**Work to do**
- A) In the Nicholas Hoult interview intro, what part did Hoult play in "Mad Max: Fury Road"?
- B) Using the Nicholas Hoult interview intro, explain in one to three sentences how it shows that Hoult's career has grown since "About a Boy."
- C) Reproduce the passage of the Nicholas Hoult interview intro starting at "Guest of Honor" and ending at "little sweaty trivia.".

Guest of Honor

Sex, Drugs, and Fanny Packs with Nicholas Hoult

The "Kill Your Friends" star explains the difficulties of snorting fake cocaine and offers a little sweaty trivia.

(Photo by Anthony Harvey/Getty Images)

Back in the early aughts, Nicholas Hoult played the “boy” in the beloved romantic comedy “About a Boy.” Hugh Grant played his irascible surrogate dad. Hoult and his career have grown since then. He plays Beast in the “X-Men” movies and last year he played the warboy Nux in “Mad Max: Fury Road.”

In his new film “Kill Your Friends,” Hoult plays Steven — a venal player in the hypercompetitive British record industry of the late ’90s. The plot involves lots of sex, bloodshed and drugs.

Below, Hoult talks to Brendan about preparing for the sociopathic, drug-fueled role, what Steven would say about “About a Boy,” and more.

**Given records**
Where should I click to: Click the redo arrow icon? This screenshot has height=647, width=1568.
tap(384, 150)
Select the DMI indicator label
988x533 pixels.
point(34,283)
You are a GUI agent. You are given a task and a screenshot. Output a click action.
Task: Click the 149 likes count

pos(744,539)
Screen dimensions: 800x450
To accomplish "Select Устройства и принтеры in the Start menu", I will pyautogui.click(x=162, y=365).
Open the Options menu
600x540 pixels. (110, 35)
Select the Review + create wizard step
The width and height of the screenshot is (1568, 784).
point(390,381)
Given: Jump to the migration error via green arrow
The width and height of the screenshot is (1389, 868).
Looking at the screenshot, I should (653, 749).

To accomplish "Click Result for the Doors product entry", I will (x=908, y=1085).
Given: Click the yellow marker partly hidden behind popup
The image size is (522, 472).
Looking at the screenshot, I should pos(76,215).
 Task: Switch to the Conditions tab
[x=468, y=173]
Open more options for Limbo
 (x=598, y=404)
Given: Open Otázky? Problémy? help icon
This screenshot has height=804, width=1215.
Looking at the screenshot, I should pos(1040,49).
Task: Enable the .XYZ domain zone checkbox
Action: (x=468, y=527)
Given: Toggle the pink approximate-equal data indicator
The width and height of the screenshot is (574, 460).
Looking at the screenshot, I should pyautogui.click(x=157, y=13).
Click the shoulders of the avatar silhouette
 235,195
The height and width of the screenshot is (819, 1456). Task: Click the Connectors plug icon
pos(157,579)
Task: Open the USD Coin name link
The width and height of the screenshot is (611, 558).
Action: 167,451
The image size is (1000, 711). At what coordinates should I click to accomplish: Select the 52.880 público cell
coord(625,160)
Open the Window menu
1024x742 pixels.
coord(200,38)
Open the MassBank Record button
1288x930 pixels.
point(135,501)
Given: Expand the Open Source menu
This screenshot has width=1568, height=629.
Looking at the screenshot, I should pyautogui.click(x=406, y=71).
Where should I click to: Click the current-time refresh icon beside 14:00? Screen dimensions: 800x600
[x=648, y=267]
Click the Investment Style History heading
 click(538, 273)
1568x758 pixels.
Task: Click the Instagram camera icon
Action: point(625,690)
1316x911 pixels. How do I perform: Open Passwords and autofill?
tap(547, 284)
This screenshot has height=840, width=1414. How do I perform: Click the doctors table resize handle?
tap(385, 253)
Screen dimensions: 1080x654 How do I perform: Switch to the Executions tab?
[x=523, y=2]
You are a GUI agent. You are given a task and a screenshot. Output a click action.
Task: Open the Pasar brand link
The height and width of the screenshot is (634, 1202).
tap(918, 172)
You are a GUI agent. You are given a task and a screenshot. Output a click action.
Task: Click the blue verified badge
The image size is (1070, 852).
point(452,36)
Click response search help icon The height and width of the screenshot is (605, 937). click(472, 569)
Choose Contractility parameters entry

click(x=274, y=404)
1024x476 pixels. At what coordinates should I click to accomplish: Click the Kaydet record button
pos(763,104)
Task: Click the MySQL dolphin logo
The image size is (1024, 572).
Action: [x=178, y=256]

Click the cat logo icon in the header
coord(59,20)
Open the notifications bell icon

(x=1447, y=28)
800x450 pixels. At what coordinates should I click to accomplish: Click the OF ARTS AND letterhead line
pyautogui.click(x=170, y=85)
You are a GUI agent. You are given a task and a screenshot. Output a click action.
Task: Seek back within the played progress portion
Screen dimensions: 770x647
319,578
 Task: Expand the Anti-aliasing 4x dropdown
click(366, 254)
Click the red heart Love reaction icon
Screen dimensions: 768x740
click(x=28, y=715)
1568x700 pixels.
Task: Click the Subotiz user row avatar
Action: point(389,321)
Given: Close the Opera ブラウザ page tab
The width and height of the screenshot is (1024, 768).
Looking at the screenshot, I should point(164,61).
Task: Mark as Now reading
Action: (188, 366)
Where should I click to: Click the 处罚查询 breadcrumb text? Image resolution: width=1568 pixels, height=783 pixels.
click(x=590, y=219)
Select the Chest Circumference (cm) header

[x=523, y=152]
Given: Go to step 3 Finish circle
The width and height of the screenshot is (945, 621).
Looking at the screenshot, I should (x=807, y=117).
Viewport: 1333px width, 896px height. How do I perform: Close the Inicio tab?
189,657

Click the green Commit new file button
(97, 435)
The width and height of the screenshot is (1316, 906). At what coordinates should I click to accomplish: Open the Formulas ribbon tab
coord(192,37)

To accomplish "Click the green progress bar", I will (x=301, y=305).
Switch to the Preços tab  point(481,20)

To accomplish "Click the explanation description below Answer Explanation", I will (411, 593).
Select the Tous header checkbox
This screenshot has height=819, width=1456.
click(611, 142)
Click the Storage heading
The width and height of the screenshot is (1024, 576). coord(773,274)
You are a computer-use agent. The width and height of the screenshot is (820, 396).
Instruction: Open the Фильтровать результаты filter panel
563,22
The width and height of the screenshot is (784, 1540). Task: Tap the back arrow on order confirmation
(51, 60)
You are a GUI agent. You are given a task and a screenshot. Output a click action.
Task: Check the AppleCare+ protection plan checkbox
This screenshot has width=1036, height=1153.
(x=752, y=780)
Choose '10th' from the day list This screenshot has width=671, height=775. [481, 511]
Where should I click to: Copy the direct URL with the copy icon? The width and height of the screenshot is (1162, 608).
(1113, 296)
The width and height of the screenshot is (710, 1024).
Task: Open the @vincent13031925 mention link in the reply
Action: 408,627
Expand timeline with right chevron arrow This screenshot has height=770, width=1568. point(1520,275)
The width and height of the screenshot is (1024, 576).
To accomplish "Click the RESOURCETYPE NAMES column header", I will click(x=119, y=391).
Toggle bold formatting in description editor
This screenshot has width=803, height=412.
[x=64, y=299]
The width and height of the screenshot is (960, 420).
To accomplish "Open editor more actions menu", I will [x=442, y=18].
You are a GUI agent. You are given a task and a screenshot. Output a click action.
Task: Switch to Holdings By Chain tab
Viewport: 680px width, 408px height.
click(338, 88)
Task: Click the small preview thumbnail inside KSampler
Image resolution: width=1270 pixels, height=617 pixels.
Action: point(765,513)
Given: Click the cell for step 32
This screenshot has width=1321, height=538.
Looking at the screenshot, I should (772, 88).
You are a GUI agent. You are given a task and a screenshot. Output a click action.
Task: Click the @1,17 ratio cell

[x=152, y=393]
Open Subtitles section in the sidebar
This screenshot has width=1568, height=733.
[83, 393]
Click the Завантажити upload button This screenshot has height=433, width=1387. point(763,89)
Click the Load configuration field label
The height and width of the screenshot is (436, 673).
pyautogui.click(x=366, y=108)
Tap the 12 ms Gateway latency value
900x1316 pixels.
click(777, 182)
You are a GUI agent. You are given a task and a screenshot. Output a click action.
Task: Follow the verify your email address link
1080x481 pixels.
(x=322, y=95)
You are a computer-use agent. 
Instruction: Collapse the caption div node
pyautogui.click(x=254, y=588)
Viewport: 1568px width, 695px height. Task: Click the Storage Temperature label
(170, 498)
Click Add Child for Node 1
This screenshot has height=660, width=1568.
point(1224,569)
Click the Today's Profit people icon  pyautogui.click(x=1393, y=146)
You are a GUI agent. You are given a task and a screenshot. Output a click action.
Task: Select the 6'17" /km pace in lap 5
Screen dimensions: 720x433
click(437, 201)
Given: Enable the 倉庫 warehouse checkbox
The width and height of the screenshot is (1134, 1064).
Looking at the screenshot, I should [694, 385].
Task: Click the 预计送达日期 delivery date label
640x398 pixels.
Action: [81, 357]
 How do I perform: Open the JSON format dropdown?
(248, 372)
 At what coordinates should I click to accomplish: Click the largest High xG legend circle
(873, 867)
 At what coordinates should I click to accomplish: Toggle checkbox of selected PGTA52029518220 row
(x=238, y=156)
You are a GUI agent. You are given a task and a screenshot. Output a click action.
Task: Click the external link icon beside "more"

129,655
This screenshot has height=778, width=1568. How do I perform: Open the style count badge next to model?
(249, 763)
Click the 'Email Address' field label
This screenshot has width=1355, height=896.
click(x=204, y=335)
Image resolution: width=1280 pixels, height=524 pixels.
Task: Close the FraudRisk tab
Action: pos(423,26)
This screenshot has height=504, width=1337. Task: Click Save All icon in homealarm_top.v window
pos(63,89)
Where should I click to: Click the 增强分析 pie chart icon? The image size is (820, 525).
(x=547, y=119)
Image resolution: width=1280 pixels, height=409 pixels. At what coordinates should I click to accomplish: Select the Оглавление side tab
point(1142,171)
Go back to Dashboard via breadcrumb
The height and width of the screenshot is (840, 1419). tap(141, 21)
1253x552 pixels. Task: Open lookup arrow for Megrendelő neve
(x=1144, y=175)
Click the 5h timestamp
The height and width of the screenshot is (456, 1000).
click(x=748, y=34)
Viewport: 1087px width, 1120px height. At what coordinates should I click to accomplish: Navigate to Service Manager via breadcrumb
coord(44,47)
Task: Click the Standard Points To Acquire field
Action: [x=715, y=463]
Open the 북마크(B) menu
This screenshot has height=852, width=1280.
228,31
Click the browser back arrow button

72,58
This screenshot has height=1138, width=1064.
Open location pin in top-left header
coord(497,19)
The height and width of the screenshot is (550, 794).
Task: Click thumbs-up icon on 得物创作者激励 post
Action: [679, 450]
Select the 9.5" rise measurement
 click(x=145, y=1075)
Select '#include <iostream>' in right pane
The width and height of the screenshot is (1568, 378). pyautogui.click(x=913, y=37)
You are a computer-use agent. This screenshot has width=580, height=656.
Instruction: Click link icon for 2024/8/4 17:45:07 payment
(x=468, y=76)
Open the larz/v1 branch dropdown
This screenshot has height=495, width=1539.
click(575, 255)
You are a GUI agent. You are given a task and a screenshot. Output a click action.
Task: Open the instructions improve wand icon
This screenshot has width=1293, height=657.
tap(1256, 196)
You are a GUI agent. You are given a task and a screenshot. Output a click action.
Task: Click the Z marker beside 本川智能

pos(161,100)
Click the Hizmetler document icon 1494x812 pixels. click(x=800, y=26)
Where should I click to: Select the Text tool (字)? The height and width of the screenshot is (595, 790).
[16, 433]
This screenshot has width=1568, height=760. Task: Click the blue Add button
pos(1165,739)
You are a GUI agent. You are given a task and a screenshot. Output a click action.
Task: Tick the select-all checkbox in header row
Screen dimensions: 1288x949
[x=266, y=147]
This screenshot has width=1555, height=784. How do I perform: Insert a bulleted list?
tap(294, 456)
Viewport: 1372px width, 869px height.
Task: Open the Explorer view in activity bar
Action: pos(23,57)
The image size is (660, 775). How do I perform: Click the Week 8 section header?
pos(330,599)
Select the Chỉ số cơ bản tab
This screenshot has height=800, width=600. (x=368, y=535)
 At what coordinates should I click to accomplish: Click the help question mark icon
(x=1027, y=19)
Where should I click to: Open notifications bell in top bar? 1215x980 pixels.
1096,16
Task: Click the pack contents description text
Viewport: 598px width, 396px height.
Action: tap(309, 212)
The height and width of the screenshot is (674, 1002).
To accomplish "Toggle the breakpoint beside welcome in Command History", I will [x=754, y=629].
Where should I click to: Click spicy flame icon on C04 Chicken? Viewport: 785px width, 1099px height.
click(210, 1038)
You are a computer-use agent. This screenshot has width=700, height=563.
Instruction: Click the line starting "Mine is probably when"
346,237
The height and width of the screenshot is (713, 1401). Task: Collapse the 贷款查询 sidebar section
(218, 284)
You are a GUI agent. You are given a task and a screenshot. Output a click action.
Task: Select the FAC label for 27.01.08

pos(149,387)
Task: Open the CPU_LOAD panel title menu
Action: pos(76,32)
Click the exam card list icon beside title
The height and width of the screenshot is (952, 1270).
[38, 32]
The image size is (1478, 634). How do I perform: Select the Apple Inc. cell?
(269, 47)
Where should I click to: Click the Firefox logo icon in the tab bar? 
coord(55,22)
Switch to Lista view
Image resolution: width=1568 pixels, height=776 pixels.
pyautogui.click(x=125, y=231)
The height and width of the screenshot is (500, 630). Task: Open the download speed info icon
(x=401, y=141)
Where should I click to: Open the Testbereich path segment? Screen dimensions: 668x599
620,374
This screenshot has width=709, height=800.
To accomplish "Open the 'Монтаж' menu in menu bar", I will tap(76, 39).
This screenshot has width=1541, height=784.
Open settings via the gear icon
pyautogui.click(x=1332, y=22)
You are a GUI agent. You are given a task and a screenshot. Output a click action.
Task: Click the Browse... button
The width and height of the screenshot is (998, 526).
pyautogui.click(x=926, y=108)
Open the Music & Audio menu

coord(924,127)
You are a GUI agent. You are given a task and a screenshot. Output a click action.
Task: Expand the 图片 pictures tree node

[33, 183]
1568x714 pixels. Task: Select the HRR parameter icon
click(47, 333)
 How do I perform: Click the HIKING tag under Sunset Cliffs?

**Responses**
- A) The warboy Nux.

- B) The intro backs the claim with his later roles. He plays Beast in the "X-Men" movies, and last year he played the warboy Nux in "Mad Max: Fury Road."

- C)
Guest of Honor

Sex, Drugs, and Fanny Packs with Nicholas Hoult

The "Kill Your Friends" star explains the difficulties of snorting fake cocaine and offers a little sweaty trivia.